Invece siamo solo a Campostaggia e, a parte lamenti, catarri e flatulenze, non succede un accidente. Niente aerei che cadono sulle scuole o pullman carichi di badanti ungheresi in gita che finiscono fuori strada per un malore dell’autista dopo aver travolto decine di macchine in autostrada. Nemmeno un paziente trafitto da una fiocina durante la caccia allo squalo.
L’infermiere dice. Fino alle 8.30 non si dimette nessuno. Sottinteso, fino a quando non arriverà un medico. Siamo tutti in ostaggio, qui.
Le anziane magre come grissini con le loro figlie dai grossi sederi compressi in pantaloni di maglia nera elastica. Il vecchio Sinagra e un tizio che si aggira da ore con la pancia scoperta chiedendo una flebo. Nessuno si allontani, prego.
Posso avere almeno un antidolorifico? Chiedo, quando mi trasferiscono dalla sedia a rotelle alla lettiga sulla quale passerò la nottata.
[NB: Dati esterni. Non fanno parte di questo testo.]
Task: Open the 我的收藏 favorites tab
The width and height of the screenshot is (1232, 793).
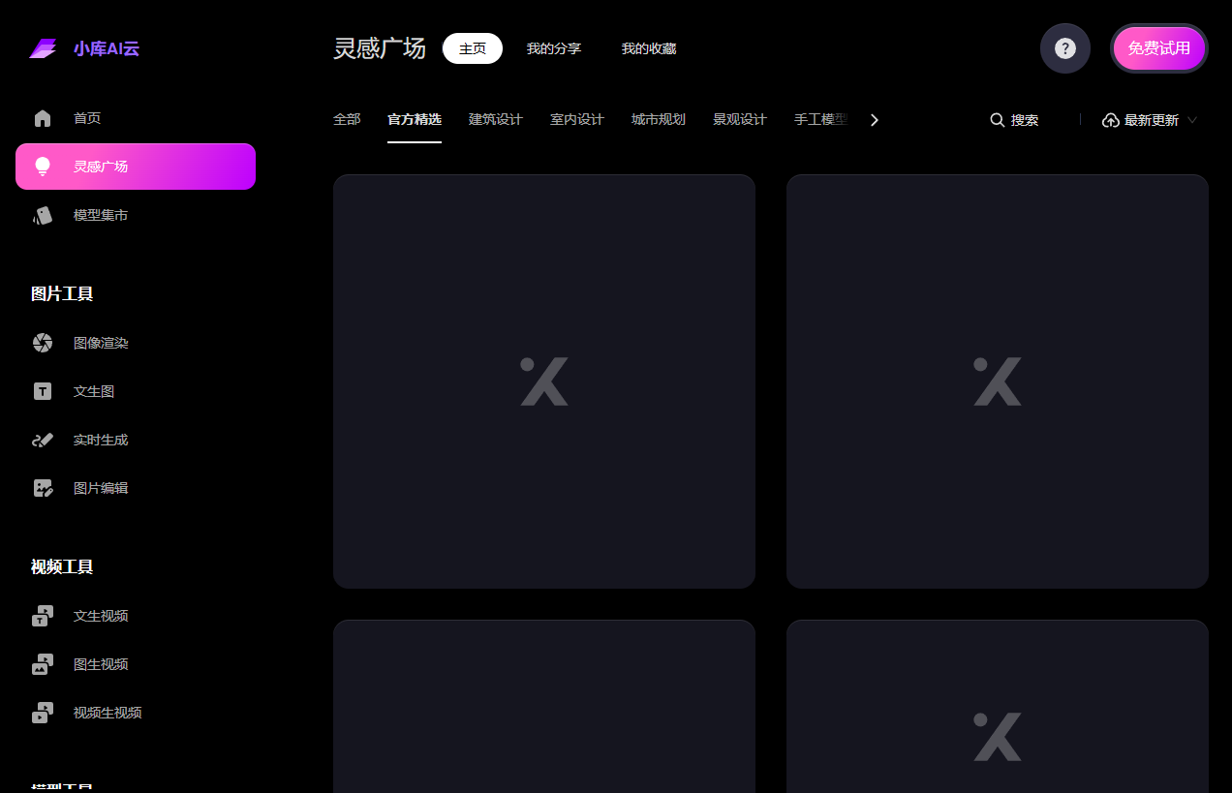Action: click(648, 47)
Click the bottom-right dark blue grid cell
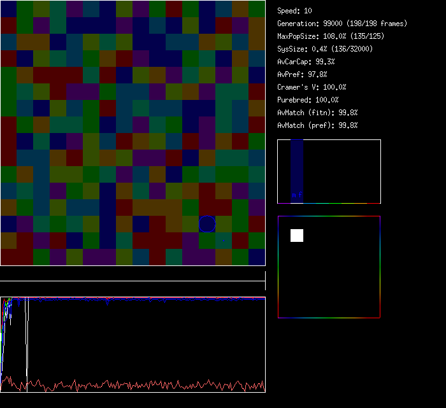446x408 pixels. coord(257,257)
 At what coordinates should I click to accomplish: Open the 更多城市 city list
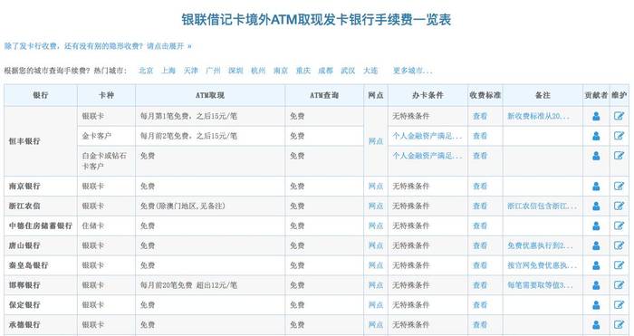coord(413,71)
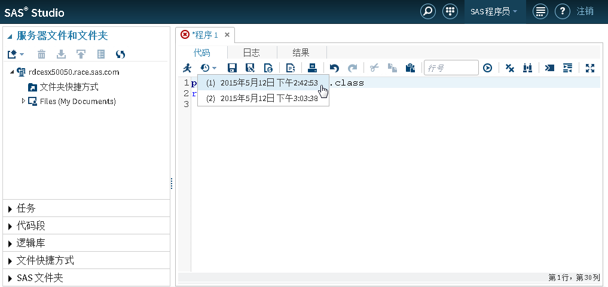The width and height of the screenshot is (608, 287).
Task: Refresh the server files and folders list
Action: click(120, 54)
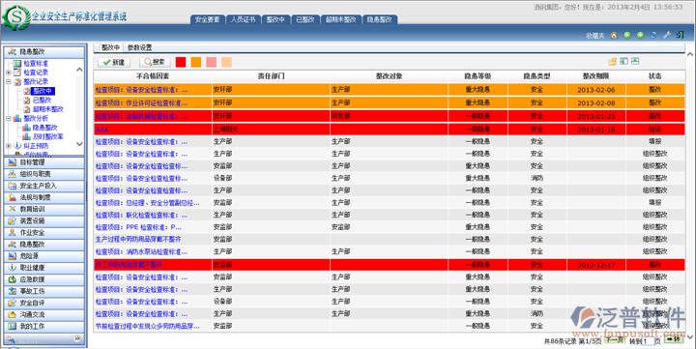
Task: Collapse the 整改记录 tree node
Action: (9, 82)
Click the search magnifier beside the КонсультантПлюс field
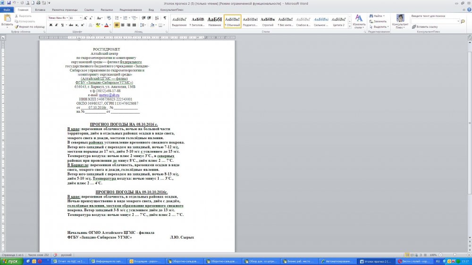The image size is (472, 265). click(463, 21)
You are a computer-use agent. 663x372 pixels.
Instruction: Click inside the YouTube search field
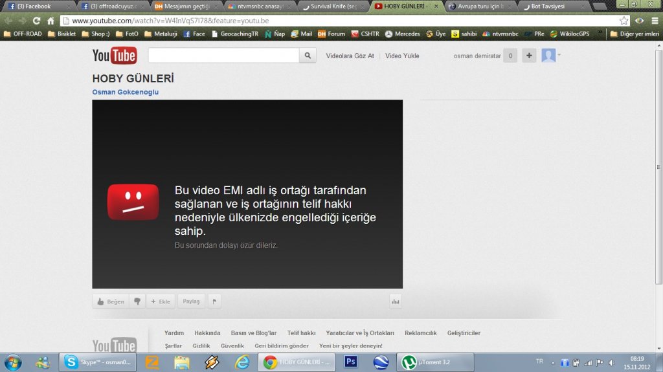223,56
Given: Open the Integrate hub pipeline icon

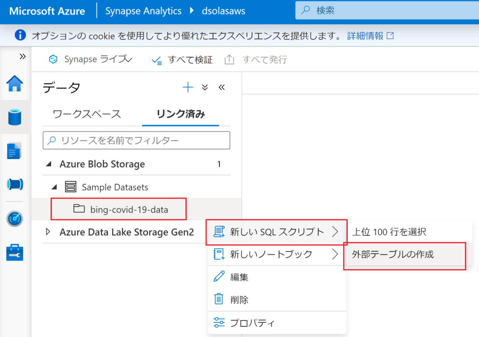Looking at the screenshot, I should pyautogui.click(x=15, y=184).
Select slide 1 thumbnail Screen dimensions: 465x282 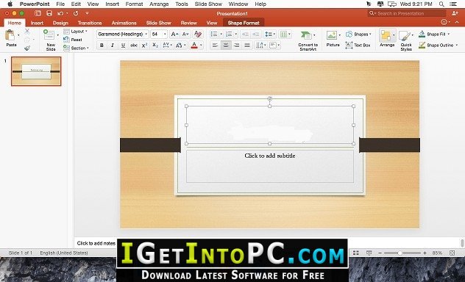tap(36, 71)
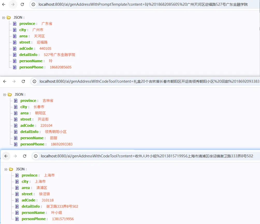Image resolution: width=260 pixels, height=224 pixels.
Task: Collapse the JSON tree containing province 吉林省
Action: pyautogui.click(x=4, y=95)
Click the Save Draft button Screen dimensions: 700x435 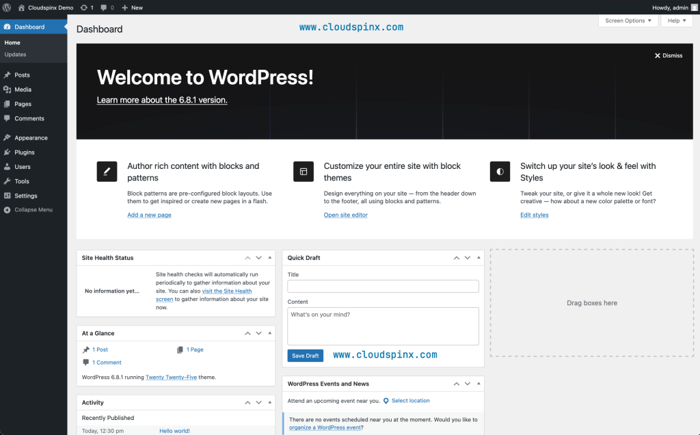pyautogui.click(x=305, y=356)
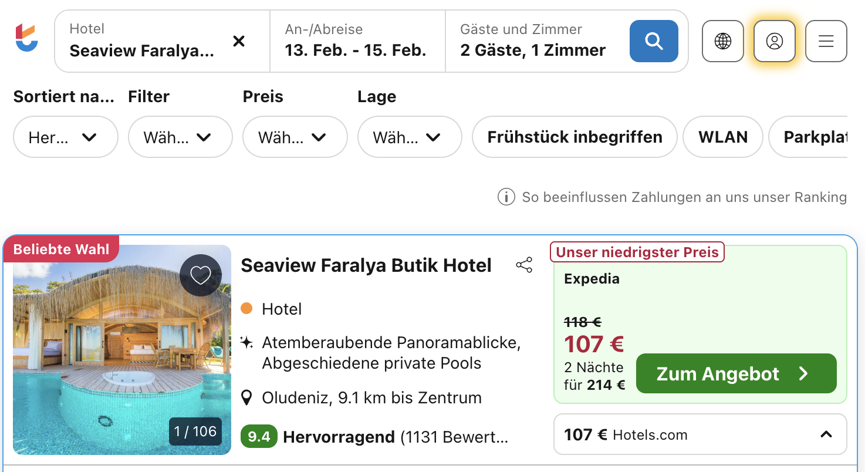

Sono qua perché la sera prima, di ritorno dal cinema (c’era il bellissimo ma noiosetto Pinocchio di Garrone) sono inciampata in una buca, in un sasso, non so. Era buio e pioveva e son finita a terra. Ho sentito un rumorino arrivare dal piede, una specie di croc. Ma mi sono rialzata e sono tornata a casa che c’era da accompagnare un’amica. Poi però son dovuta venire qui, in preda a dolori insopportabili.
Alle quattro arriva il radiologo.
Infrazione dell’astragàlo, dice. Domattina la visiterà l’ortopedico.
È una parola piana, allora.
Avrei detto più sdrucciola, vista da terra.
(P.S. La pronuncia corretta è sdrucciola, astràgalo)
Povera amica mia! Come stai ora? … e del Sinagra e della quasi centenaria e della donna tumefatta … hai notizie? Buon Natale e miglior inizio.
Come disse il contadino cinese del famoso racconto Zen: “Vedremo!” … Nulla succede per caso e tutto ha un suo perchè ma questo si scopre spesse volte dopo qualche tempo … Un abbraccio
Si va avanti, zoppicando e a colpi di stampelle. Per fortuna ho un po’ di amiche care che passano a darmi una mano, oltre a madre e sorella, che però non sono proprio in formissima.
Macché, dellallegra banda ospedaliera non so più nulla, e mai saprò, credo.
Sono d’accordo anche con il contadino zen. Vedremo!
Un abbraccio, grazie
Ti abbraccio sinceramente.
Magari serve che, anche se da lontano qualcuno ti auguri il meglio.